January 5, 2011 12:00:00 AM PST
It's that time of year when it seems everyone is going on a diet. But a recent Consumer Reports survey shows by the end of last year, only 15 percent remained on diets they started and 40 percent ate whatever they wanted.Ninety percent of the 1,234 U.S. adults polled described their diet over the past year as "somewhat," "very," or "extremely" healthy. But delve deeper into the survey's findings, and it seems we may be fooling ourselves.

"We asked people what steps they're taking to eat well and control their weight. It turns out that only 15 percent are counting calories, which is actually a key strategy for losing weight," said Consumer Reports' Nancy Metcalf.

In fact, the poll found most people don't have an accurate take on calorie counting.

"We asked people which had more calories, a Dunkin' Donuts glazed donut or a Dunkin' Donuts plain bagel. Seventy-five percent got it wrong," said Metcalf.

The doughnut actually has 260 calories, while the bagel has 320 calories.

When asked whether there are more calories in 20 M&Ms or an ounce of pretzel sticks, many chose the M&Ms. But the chocolate candies have 68 calories, while the ounce of pretzel sticks has 100 calories.

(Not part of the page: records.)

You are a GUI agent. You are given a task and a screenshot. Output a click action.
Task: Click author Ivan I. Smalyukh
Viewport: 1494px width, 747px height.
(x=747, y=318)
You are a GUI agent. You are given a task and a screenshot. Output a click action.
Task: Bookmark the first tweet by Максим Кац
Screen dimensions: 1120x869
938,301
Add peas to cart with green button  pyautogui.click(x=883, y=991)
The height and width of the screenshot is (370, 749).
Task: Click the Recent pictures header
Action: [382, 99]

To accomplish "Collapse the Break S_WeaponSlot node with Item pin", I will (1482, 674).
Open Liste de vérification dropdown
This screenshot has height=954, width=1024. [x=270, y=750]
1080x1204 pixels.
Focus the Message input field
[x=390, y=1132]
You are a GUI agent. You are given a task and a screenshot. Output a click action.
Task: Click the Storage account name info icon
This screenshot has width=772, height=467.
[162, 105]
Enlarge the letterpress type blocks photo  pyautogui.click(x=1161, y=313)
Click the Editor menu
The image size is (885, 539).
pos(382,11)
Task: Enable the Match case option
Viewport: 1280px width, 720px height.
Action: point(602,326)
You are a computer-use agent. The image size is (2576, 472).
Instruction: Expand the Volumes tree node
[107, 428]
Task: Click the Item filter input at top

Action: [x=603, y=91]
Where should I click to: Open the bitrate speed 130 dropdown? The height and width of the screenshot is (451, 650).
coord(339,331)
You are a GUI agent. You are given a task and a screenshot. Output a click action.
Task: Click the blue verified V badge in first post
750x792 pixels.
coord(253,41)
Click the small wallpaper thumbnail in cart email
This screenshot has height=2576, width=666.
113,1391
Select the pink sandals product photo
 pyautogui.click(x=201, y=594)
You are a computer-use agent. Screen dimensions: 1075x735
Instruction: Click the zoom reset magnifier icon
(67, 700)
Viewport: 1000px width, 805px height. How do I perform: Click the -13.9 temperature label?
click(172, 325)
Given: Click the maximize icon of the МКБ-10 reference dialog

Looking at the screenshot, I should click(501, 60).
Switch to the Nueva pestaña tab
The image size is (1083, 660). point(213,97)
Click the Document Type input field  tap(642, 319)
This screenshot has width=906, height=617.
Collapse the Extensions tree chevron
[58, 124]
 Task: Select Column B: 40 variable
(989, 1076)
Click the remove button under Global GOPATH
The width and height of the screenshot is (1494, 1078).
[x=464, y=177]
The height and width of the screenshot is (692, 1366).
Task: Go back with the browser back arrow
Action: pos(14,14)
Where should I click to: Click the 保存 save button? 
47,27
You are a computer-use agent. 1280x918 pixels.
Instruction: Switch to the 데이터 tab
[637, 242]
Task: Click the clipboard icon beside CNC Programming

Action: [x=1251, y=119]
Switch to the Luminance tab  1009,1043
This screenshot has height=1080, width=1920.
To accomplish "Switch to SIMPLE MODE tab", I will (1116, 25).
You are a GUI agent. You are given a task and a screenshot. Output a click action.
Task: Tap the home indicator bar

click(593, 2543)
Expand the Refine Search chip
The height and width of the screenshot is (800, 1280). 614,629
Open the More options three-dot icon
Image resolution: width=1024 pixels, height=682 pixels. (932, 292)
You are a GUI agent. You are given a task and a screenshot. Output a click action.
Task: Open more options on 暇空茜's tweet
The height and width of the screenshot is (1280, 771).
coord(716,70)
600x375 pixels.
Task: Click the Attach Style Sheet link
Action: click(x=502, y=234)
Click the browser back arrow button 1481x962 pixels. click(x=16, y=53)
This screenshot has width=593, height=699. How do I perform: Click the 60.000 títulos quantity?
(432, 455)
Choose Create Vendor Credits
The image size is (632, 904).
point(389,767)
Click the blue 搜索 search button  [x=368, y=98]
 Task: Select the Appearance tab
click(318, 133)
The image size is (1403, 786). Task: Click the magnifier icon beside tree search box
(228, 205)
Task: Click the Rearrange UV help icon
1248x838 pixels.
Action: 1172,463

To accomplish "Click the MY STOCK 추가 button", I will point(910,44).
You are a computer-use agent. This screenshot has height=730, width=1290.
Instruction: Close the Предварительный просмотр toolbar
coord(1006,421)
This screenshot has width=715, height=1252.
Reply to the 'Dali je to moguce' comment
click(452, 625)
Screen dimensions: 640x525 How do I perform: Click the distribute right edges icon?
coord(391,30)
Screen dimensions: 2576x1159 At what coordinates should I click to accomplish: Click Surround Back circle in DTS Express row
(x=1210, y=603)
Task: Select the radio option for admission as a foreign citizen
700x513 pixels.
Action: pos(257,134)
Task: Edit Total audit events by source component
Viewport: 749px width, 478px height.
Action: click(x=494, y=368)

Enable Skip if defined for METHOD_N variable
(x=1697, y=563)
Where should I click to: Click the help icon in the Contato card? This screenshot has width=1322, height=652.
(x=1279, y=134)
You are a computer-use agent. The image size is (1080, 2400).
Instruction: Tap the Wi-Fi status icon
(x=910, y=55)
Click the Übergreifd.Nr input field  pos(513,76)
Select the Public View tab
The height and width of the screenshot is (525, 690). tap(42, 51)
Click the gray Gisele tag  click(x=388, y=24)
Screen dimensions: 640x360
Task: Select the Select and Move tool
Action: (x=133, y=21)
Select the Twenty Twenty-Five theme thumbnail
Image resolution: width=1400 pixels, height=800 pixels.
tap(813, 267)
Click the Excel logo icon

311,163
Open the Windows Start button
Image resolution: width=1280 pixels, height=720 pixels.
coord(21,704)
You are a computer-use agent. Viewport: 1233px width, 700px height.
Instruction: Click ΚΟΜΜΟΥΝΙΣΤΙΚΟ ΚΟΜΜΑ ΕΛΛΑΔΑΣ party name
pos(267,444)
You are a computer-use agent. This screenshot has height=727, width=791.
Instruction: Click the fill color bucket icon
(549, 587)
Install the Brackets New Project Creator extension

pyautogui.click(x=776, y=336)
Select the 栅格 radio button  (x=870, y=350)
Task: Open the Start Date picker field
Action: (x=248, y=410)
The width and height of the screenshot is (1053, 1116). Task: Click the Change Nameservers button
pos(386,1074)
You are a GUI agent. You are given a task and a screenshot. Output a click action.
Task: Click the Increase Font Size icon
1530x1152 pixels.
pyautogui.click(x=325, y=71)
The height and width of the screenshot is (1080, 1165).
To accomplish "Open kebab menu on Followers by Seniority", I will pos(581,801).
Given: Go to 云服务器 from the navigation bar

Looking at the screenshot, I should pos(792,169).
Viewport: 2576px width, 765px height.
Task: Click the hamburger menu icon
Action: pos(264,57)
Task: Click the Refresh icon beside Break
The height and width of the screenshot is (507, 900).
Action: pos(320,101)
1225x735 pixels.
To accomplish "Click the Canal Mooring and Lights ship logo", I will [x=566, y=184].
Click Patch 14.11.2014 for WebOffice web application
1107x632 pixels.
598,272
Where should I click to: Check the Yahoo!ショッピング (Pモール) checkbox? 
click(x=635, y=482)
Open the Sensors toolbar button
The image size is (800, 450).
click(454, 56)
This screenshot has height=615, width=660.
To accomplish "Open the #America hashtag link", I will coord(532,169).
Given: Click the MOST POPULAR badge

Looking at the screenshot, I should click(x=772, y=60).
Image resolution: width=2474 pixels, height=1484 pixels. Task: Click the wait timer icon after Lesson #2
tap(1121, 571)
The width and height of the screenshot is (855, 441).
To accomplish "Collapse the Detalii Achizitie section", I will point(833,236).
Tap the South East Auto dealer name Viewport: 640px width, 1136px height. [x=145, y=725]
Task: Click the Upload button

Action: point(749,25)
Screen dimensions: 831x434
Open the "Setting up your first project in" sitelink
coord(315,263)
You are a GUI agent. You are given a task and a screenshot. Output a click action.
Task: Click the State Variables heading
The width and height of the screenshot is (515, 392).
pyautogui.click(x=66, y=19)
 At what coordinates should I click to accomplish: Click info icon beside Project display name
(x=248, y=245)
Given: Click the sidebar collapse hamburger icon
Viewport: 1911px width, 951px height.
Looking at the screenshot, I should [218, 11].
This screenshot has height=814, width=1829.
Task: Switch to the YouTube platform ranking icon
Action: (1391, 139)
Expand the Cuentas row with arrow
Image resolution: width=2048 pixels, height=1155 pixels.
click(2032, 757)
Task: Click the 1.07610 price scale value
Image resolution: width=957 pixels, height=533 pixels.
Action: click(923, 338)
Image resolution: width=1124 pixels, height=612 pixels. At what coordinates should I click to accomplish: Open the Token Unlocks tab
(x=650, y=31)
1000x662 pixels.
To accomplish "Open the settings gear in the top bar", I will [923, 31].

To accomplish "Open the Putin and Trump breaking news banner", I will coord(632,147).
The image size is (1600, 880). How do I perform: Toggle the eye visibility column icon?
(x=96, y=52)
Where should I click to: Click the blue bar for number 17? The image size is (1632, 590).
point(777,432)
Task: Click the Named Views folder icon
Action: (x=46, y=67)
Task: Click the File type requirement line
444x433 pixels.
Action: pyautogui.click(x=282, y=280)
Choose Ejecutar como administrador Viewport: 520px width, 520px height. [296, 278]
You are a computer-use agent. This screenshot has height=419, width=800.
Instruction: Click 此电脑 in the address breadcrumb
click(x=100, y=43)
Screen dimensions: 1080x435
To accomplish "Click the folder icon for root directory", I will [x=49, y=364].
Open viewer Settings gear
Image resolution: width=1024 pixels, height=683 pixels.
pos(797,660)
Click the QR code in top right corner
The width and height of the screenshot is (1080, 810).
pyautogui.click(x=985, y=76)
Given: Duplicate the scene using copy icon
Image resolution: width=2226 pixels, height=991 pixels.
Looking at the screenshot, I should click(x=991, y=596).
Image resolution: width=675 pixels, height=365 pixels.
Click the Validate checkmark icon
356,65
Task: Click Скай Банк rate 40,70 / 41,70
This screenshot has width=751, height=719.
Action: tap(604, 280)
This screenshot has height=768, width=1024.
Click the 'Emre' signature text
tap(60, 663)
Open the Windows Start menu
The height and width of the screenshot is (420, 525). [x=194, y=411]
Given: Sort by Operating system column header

"Even people who described themselves in our poll as watching what they eat didn't necessarily make good choices," said Metcalf.

About 30 percent who say they carefully limit sugar consume a sugar-sweetened drink most days. And 10 percent who say they strictly limit their fat had bacon or another fatty meat for breakfast.

The good news is nearly 60 percent of those polled said they eat five or more servings of fruits and vegetables a day. And they're choosing whole grains instead of white bread and white rice.

Consumer Reports' survey also found 78 percent of Americans eat breakfast, which has been shown to keep your weight under control.